**Extract**
━━━━━━━━━━━━━━━━
Tuning a little-known parameter optimizes plasmonic crystal biosensors for biomedical and environment applications.

The sensitivity of biosensors based on plasmonic crystals (2D periodically nanostructured metal substrates) could be improved by tuning a little-explored parameter: the angle of light that excites surface plasmons in the crystals. So say researchers at Northwestern University in Illinois who have fabricated grating-based sensors from plasmonic crystals that are now more sensitive to detecting proteins. Such devices could be used in biomedical applications like drug screening and in environmental monitoring.

Only certain wavelengths of light can be reflected from or transmitted through plasmonic crystals thanks to the periodicity of the lattice in these materials. Plasmonics is a new branch of photonics that exploits surface plasmon polaritons, which arise from the interaction of light with the electrons that oscillate at a metal's surface.

Biosensing based on surface plasmon resonances is a label-free way to detect chemical and biological molecules in real-time thanks to advanced spectroscopic techniques. Most work done until now has focused on reducing nanofabrication costs and increasing detection sensitivities to improve the performance of biosensors. "Our paper makes progress on both these fronts," says team leader Teri Odom.

The Northwestern researchers have developed a new low-cost and large-area nanofabrication method based on soft interference lithography (SIL) to produce 2D plasmonic crystals that can trap light at their surfaces. The materials can be used to create disposable biosensing substrates in which measurements of protein binding can now be optimized by tuning the angle of light that excites the surface plasmons.

The fabrication technique can produce plasmonic crystals over areas as large as square centimetres. The researchers begin by first making a silicon master template of a 2D square array of nanopyramidal pits using SIL, followed by PEEL (a post-lithographic technique that transfers photoresist patterns onto functional materials). Next, they make hundreds of replicas of this template in a cheap material, such as polyurethane, by moulding. Gold is then deposited over the patterned substrates and functionalized with ligands.
━━━━━━━━━━━━━━━━
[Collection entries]
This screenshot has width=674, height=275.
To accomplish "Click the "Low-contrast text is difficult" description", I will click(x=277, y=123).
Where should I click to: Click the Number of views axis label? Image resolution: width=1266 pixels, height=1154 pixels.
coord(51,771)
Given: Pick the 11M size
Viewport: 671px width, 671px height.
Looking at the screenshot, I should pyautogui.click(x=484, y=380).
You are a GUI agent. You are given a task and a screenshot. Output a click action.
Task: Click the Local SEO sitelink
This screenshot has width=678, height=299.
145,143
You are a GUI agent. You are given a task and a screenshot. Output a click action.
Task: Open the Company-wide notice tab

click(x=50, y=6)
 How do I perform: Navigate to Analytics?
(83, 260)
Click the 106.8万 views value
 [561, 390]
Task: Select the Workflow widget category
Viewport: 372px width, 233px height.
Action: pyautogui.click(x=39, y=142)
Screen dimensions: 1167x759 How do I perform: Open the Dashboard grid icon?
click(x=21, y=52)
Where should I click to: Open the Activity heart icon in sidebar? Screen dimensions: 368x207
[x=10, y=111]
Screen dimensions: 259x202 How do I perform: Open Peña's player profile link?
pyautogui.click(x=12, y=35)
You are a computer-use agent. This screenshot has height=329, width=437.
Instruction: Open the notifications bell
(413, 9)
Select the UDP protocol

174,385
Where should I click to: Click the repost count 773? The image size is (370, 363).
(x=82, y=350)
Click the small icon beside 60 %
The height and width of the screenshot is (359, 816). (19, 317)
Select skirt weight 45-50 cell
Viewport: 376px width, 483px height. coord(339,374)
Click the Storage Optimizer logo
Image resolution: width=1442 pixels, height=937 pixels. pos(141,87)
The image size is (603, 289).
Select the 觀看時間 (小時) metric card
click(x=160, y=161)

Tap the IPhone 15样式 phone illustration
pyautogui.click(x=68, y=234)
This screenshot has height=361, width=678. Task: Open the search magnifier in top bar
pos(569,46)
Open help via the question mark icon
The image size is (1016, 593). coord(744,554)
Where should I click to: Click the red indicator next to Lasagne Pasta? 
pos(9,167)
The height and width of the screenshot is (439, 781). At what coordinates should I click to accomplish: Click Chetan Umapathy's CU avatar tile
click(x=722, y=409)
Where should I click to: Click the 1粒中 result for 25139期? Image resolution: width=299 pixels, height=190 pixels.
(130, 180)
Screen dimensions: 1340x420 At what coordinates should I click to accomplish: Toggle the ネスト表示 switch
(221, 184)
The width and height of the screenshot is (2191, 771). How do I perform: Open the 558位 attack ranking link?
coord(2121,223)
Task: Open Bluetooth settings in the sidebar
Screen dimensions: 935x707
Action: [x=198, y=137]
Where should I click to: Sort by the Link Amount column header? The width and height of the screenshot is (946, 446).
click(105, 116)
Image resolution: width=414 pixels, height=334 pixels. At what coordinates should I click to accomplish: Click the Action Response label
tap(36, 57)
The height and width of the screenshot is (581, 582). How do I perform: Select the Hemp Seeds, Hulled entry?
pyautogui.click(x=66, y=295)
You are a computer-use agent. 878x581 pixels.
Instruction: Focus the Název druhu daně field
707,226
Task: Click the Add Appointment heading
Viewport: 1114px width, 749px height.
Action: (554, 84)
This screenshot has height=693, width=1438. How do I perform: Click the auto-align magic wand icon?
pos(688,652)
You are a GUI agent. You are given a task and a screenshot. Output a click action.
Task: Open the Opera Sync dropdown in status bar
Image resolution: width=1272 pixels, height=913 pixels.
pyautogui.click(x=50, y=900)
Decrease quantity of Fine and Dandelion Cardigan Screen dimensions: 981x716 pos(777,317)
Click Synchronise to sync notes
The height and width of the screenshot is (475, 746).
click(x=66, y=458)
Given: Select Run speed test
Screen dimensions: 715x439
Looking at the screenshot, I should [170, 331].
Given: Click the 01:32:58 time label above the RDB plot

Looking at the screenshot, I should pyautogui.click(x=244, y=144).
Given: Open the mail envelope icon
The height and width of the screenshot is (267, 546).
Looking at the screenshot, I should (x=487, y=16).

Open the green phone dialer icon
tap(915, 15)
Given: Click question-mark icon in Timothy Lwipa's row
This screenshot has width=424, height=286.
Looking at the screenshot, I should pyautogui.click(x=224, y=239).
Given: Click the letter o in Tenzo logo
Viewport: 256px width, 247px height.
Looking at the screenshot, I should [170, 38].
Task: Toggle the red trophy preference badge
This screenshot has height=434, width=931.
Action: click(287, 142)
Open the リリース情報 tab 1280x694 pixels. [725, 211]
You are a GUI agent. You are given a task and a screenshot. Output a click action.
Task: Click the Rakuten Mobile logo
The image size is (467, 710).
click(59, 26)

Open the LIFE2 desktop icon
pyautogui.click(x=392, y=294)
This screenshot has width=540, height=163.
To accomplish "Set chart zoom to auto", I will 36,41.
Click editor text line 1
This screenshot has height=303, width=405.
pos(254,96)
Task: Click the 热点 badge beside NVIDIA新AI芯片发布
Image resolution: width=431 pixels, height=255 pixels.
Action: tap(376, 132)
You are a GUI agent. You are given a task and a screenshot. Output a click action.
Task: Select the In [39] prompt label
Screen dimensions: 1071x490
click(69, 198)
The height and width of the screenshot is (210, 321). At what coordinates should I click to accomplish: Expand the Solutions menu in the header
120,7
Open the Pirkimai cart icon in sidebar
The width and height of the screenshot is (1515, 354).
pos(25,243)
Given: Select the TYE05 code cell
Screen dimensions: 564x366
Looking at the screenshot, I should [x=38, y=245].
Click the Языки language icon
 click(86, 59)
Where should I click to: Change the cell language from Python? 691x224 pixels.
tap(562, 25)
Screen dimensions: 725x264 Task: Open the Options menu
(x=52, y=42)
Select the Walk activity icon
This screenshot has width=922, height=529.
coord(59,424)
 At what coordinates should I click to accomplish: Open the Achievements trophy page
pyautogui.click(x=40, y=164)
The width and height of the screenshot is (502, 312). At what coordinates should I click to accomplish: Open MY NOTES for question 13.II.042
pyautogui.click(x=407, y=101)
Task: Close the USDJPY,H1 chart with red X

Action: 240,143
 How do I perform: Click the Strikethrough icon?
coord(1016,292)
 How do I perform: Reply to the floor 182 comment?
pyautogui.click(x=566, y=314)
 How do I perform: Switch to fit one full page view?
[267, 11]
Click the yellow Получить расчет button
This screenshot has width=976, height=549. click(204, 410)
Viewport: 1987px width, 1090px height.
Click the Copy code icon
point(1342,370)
━━━━━━━━━━━━━━━━
**Parts of the exercise**
a - Decide whether each statement agrees with the plasmonic crystal article: (i) the researchers work at Northwestern University in Illinois; (ii) the replicas of the master template are made in gold; (iii) the fabrication technique can produce plasmonic crystals over areas as large as square meters. Answer yes or no for each, quoting the words of the article that decide it.
b - List every specific material or substance named in the last paragraph of the plasmonic crystal article.
c - Update the plasmonic crystal article, starting with "The fabrication technique" and going on through "functionalized with ligands.", with "polyurethane" replaced by "polystyrene".

**Solved problems**
a -
(i) Yes: "researchers at Northwestern University in Illinois"
(ii) No: "they make hundreds of replicas of this template in a cheap material, such as polyurethane, by moulding"
(iii) No: "The fabrication technique can produce plasmonic crystals over areas as large as square centimetres."

b - silicon, photoresist, polyurethane, gold, ligands

c -
The fabrication technique can produce plasmonic crystals over areas as large as square centimetres. The researchers begin by first making a silicon master template of a 2D square array of nanopyramidal pits using SIL, followed by PEEL (a post-lithographic technique that transfers photoresist patterns onto functional materials). Next, they make hundreds of replicas of this template in a cheap material, such as polystyrene, by moulding. Gold is then deposited over the patterned substrates and functionalized with ligands.